The Bush administration, recently caving in after a great deal of pressure, said the US would accept 7,000 this year - a step in the right direction considering the US let in under 500 Iraqis since the war began, but a drop in the ocean in comparison to Syria and Jordan.
Britain is no better, approving just 12% of Iraqi asylum claims, according to Amnesty International, whereas Sweden has a 91% approval rate, letting in 60,000 Iraqis and suspending the forcible return of refugees.
The West cannot of course take in millions of Iraqi refugees, but what it can do is aid humanitarian organizations and the UNHCR in Jordan and Syria until Iraqis can return home. But just as Britain and the US inadequately planned for the aftermath of the invasion, the White House and Downing Street have not allocated adequate funds for refugees. The funds that the international community has pigeon-holed for the Iraqi crisis are for use in Iraq, not for the neighboring countries grappling with the spill over from the occupation.
The UN has repeatedly called for extra funding, but such appeals have fallen on deaf ears.
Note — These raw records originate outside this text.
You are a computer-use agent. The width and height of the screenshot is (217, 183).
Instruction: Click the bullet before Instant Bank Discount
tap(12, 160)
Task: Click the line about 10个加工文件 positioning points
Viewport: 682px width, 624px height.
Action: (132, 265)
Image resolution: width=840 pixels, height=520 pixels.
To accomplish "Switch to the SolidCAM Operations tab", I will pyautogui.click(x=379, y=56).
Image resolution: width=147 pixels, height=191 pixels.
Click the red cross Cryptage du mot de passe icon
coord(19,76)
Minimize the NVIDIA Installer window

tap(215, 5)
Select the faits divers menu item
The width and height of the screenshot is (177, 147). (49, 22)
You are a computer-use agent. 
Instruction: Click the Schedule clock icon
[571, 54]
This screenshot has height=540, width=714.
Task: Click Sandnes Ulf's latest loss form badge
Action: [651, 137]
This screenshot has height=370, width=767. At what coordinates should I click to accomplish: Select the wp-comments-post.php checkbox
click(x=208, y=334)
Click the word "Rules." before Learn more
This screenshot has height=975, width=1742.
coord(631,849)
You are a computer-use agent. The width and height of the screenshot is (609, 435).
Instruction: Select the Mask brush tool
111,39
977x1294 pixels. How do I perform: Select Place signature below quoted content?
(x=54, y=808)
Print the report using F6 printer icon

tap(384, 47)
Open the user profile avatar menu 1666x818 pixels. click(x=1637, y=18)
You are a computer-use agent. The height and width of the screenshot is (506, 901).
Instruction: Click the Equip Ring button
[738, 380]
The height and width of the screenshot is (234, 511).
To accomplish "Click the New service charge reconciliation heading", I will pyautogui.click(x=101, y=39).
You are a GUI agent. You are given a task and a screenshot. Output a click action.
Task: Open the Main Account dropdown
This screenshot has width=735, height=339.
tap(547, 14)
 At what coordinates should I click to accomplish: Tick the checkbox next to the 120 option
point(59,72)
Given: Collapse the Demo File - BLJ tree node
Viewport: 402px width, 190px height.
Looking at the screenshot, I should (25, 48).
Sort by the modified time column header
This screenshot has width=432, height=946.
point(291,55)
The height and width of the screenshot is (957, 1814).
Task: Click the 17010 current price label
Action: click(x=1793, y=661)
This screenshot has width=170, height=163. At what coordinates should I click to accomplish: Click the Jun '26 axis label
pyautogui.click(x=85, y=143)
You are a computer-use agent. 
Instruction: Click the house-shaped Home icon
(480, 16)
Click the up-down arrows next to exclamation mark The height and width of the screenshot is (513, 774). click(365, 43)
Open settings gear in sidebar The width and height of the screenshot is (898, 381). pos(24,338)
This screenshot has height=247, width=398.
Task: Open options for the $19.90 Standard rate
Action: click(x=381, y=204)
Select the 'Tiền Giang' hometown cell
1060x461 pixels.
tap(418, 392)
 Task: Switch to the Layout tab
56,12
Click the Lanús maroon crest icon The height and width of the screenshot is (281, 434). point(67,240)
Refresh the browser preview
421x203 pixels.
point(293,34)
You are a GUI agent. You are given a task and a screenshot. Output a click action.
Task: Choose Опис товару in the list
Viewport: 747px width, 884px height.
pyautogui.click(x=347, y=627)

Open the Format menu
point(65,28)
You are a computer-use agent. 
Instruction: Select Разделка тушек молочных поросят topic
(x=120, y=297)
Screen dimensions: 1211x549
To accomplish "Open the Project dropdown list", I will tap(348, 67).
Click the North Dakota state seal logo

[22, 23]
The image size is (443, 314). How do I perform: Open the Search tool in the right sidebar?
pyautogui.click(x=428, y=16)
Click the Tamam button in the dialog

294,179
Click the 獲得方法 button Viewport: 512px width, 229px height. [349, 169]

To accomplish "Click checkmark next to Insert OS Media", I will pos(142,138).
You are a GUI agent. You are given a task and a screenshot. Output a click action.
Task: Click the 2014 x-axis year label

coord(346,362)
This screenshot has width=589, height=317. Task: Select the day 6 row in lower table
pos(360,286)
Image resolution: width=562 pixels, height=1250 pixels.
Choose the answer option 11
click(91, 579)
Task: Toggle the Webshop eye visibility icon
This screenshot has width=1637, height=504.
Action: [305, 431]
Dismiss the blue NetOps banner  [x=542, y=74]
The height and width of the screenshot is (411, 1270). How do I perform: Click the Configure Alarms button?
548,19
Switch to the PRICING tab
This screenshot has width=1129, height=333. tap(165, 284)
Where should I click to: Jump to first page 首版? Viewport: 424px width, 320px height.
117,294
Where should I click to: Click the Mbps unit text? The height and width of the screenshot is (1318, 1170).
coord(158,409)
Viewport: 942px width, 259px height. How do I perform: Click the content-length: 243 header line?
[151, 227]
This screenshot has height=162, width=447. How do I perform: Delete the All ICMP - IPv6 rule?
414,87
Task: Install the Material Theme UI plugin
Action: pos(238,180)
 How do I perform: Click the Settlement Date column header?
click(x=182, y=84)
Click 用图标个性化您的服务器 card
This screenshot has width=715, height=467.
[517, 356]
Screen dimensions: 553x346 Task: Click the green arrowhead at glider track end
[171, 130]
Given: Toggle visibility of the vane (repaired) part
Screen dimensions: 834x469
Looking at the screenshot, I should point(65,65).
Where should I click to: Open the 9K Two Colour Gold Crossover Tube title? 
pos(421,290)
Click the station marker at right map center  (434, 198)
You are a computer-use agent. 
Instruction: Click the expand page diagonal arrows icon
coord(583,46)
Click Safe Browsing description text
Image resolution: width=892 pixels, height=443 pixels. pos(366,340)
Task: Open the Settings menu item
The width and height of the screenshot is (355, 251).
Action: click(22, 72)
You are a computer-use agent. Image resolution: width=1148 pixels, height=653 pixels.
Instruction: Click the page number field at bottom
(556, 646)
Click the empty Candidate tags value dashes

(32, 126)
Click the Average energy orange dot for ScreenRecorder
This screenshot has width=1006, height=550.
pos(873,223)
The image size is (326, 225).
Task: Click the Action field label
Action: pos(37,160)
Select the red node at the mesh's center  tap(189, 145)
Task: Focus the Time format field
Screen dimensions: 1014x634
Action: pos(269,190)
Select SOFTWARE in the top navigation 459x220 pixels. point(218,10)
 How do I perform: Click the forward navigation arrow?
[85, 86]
Syria has now been forced to tighten entry regulations and reduced visas from a month to two weeks, forcing displaced Iraqis into a Catch-22 situation: stay illegally in Syria risking deportation or make the potentially lethal return trip to Iraq. Border crossings to Jordan or Lebanon are no easier, taking up to 8 hours and with a high likelihood of refused entry.
“People are complaining that Iraqis are raising the price of rents and oil, but if Syria doesn’t take them who will?” questioned Dr Nabil Sukkar, Managing Director of the Syrian Consulting Bureau for Development and Investment.
The refugee crisis is going to be with us for some time to come, and it is about time the US and Britain pulled their weight in trying to rectify what the International Refugee Committee has called ‘a humanitarian crisis of historic proportions.’